Christian Wagner-Ahlfs

cwagnerahlfs@kms.uni-kiel.de (Koordination)
www.oceanandsociety.com

ECOMAP - Baltic Sea environmental assessments by innovative opto-acoustic remote sensing, mapping, and monitoring

Im Forschungs- und Entwicklungsprojekt ECOMAP (BONUS) werden innovative Methoden zur Fernerkundung des Meeresbodens entwickelt. Durch kombinierte optische und akustische Verfahren, die von Schiffen oder Flugzeugen gesteuert werden oder direkt auf dem Meeresboden platziert werden, können die obersten Schichten in Hinblick auf das makrobenthische Leben mit entsprechender Flora und Fauna beleuchtet werden. Im Fokus steht die Erfassung von Seegraswiesen im Ostseeraum.

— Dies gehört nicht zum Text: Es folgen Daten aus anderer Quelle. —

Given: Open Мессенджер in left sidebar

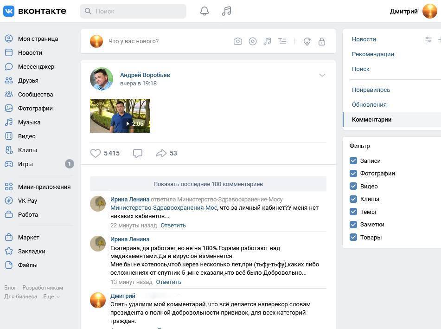Looking at the screenshot, I should point(36,67).
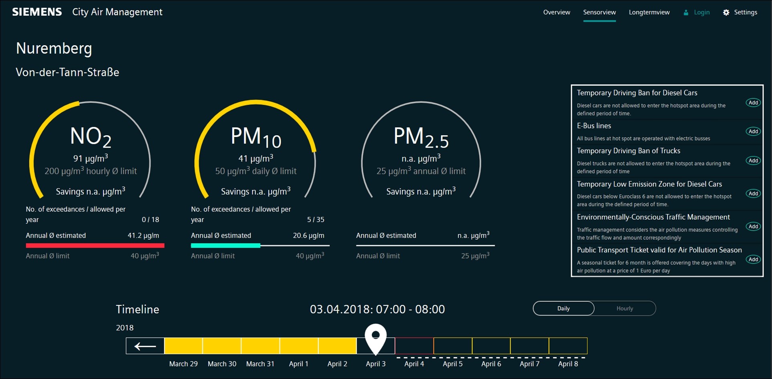Add Public Transport Ticket measure

[753, 259]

Die Ergebnisse tragen zur Umsetzung der EU-Meeresstrategie-Rahmenrichtlinie bei und unterstützen zukünftige Meeresraumplanung, Küstenschutz und die nachhaltige Nutzung der Ostsee.

Kontakt:

Jens Schneider von Deimling
jens.schneider@ifg.uni-kiel.de
www.bonus-ecomap.eu

OceanDSL - Domain-Specific Languages for Ocean Modeling and Simulation

In der Ozean- und Klimaforschung werden unterschiedliche computergestützte Modelle genutzt, um den Ozean zu beschreiben und die zukünftige Entwicklung vorherzusagen. Voraussetzung für diese Modelle sind enorme Rechnerkapazitäten und idealerweise auch spezifische Programmiersprachen und Softwarelösungen, die komplexe physikalische, chemische und biologische Prozesse in Simulationen umsetzen. Bisher werden dafür jedoch selten spezielle Programmiersprachen, so genannte domänenspezifische Sprachen (DSL) eingesetzt. Diese Lücke schließt das von der DFG geförderte Projekt OceanDSL.